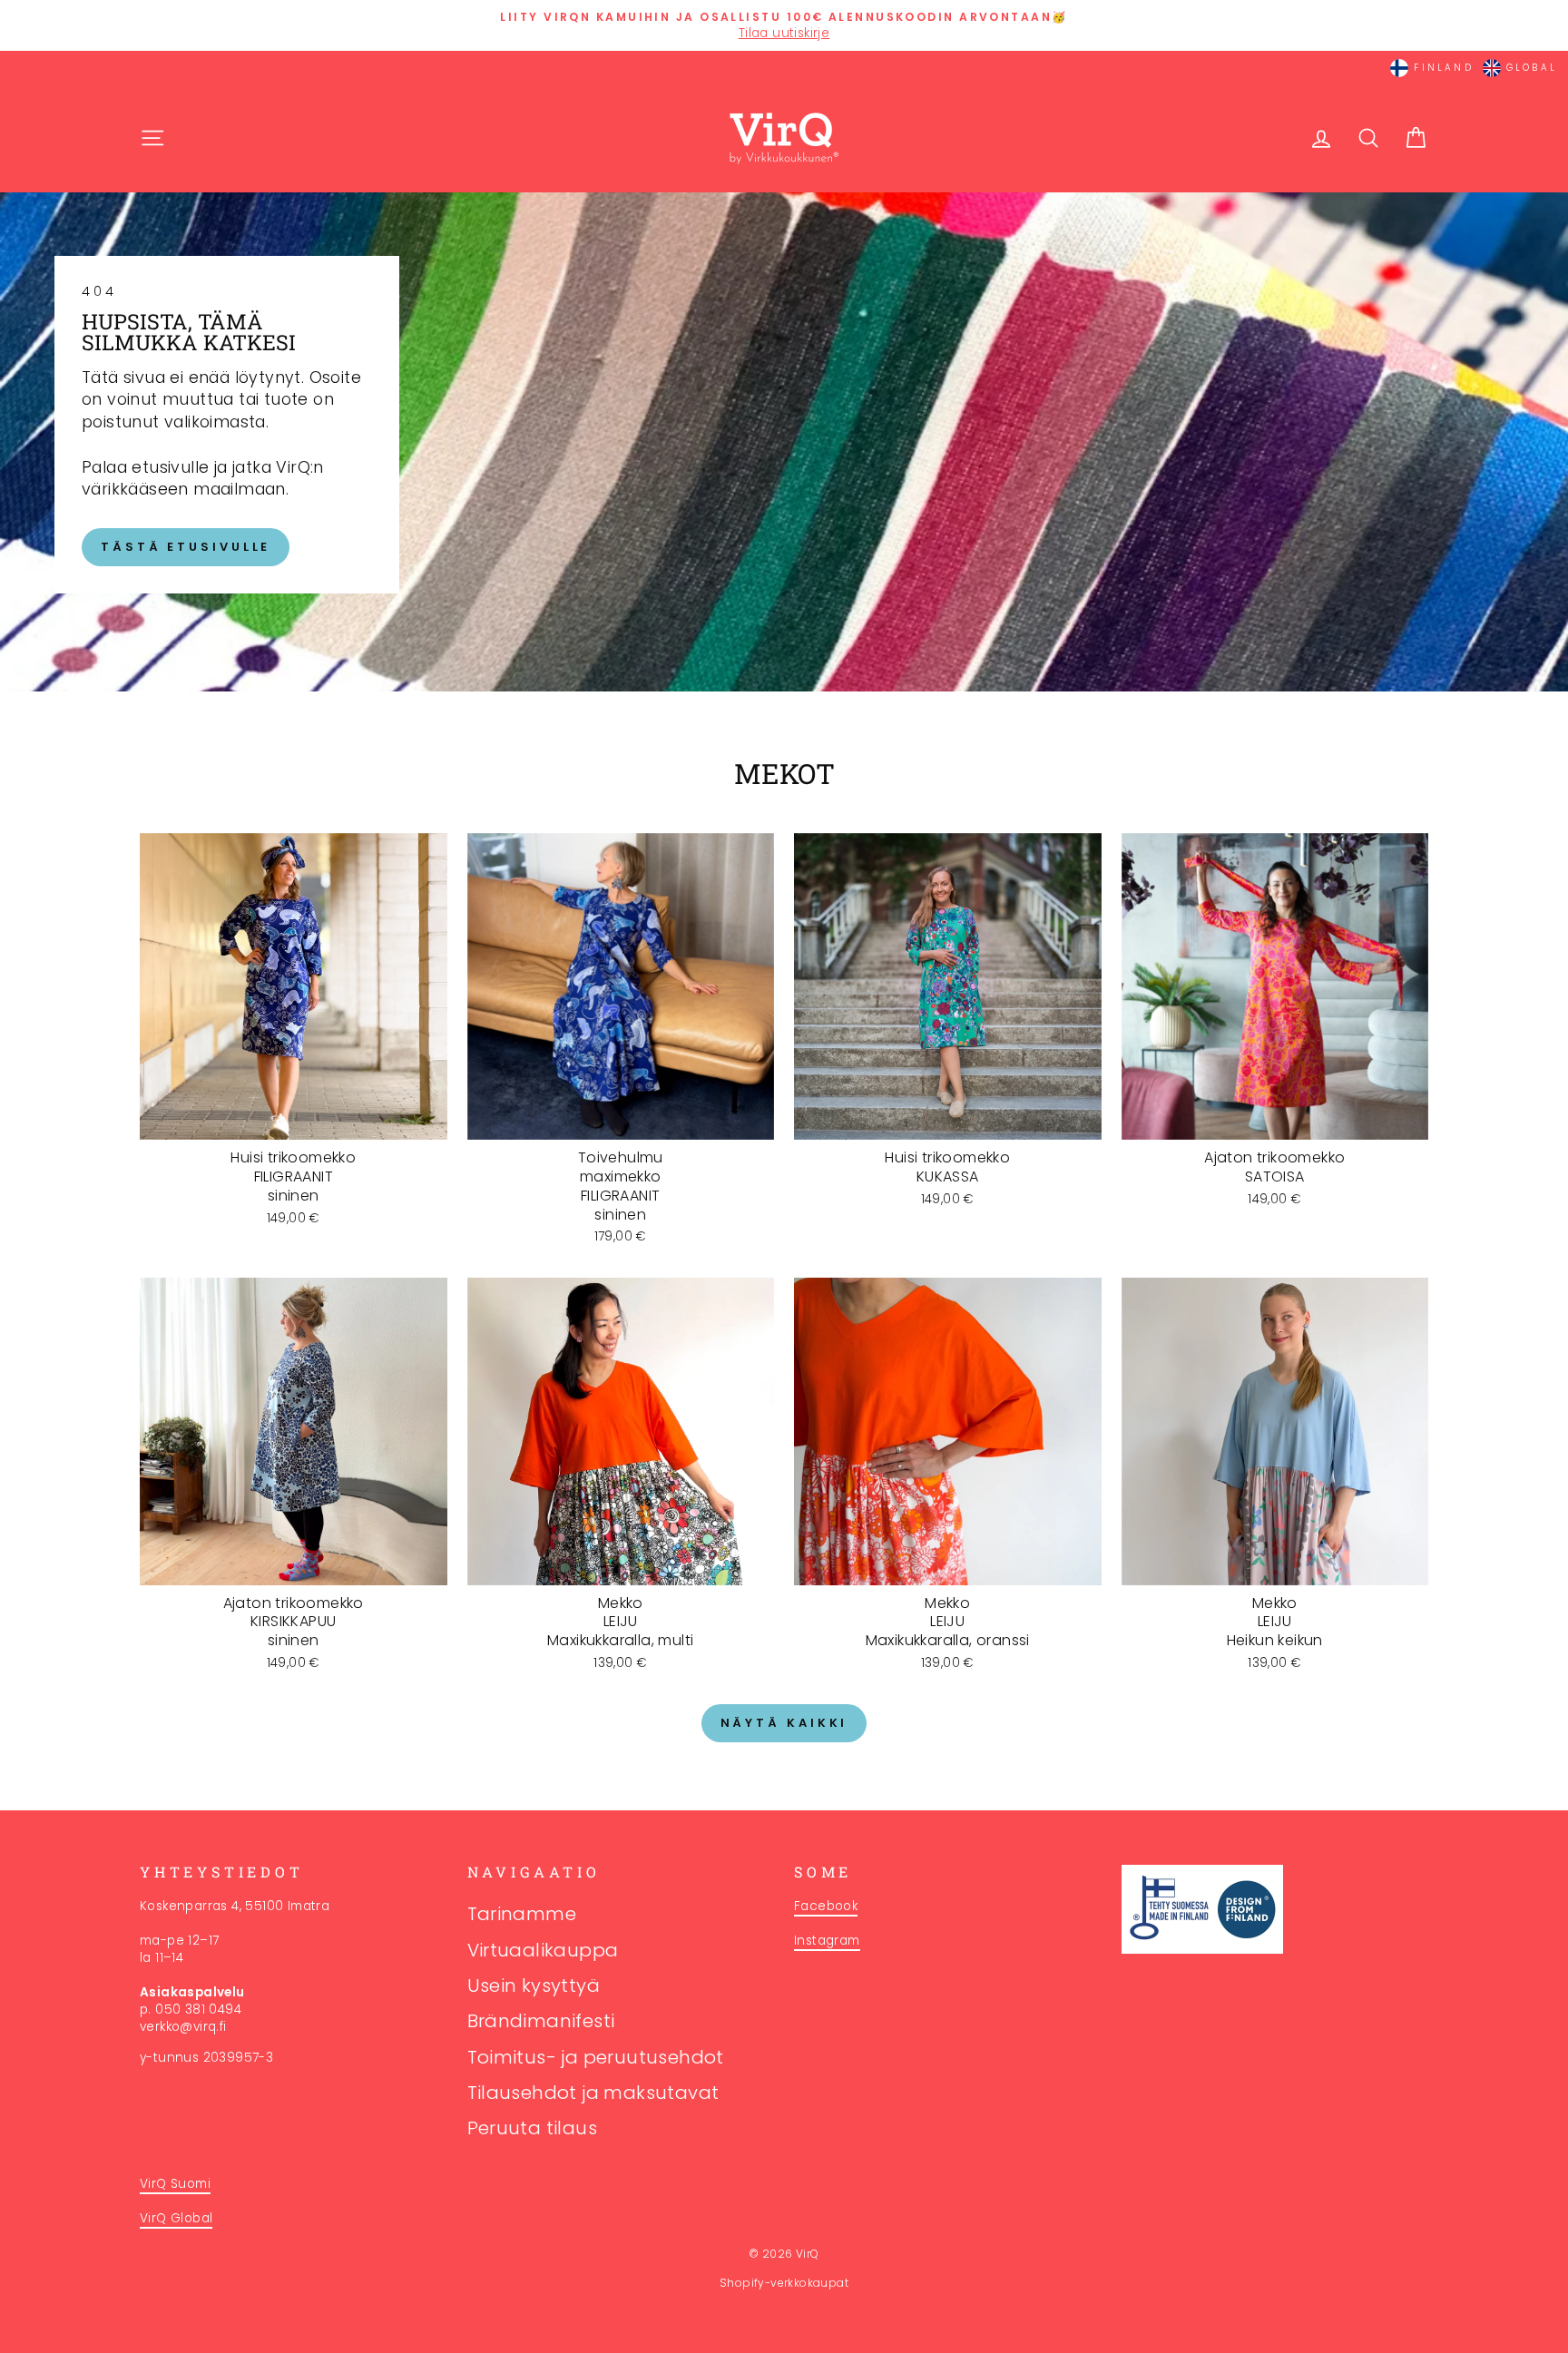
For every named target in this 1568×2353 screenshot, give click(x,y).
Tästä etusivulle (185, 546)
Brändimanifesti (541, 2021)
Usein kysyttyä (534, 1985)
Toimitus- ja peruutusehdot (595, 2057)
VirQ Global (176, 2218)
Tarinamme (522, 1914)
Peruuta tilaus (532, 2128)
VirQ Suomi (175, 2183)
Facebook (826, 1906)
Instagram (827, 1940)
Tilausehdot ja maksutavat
-- -- --
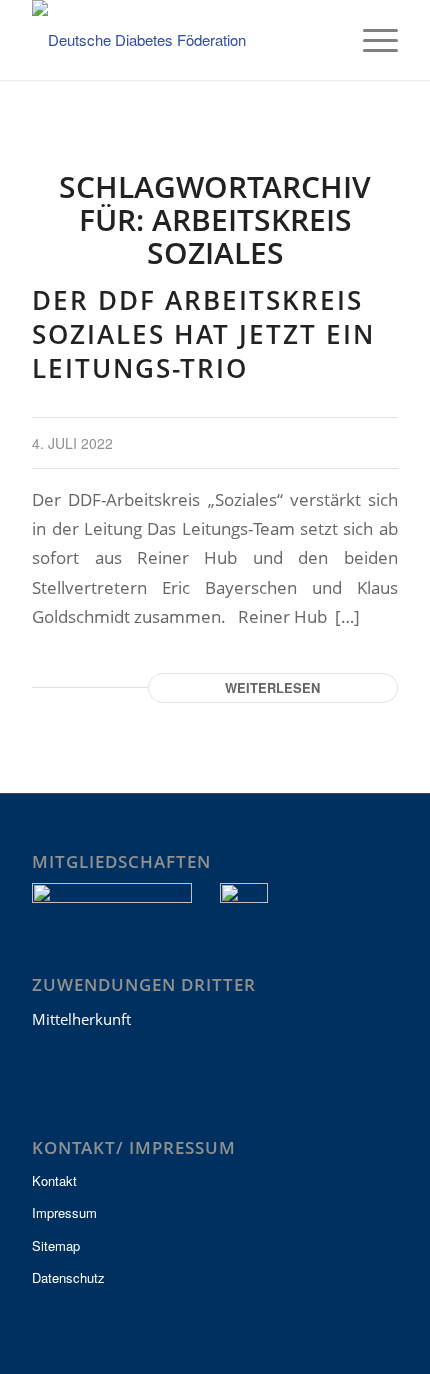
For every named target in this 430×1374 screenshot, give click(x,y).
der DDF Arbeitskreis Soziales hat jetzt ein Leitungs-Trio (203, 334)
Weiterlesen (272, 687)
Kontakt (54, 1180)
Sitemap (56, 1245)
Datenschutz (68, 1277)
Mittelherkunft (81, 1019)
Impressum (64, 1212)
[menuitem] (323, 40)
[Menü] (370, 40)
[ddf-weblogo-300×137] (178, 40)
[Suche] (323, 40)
-- -- --
__Task statement__.
Above are the records. Print exactly, and only, the lines from the line with "Tästä etusivulle (185, 546)" to the line with "Tilausehdot ja maksutavat", both inclusive.

__Solved problem__.
Tästä etusivulle (185, 546)
Brändimanifesti (541, 2021)
Usein kysyttyä (534, 1985)
Toimitus- ja peruutusehdot (595, 2057)
VirQ Global (176, 2218)
Tarinamme (522, 1914)
Peruuta tilaus (532, 2128)
VirQ Suomi (175, 2183)
Facebook (826, 1906)
Instagram (827, 1940)
Tilausehdot ja maksutavat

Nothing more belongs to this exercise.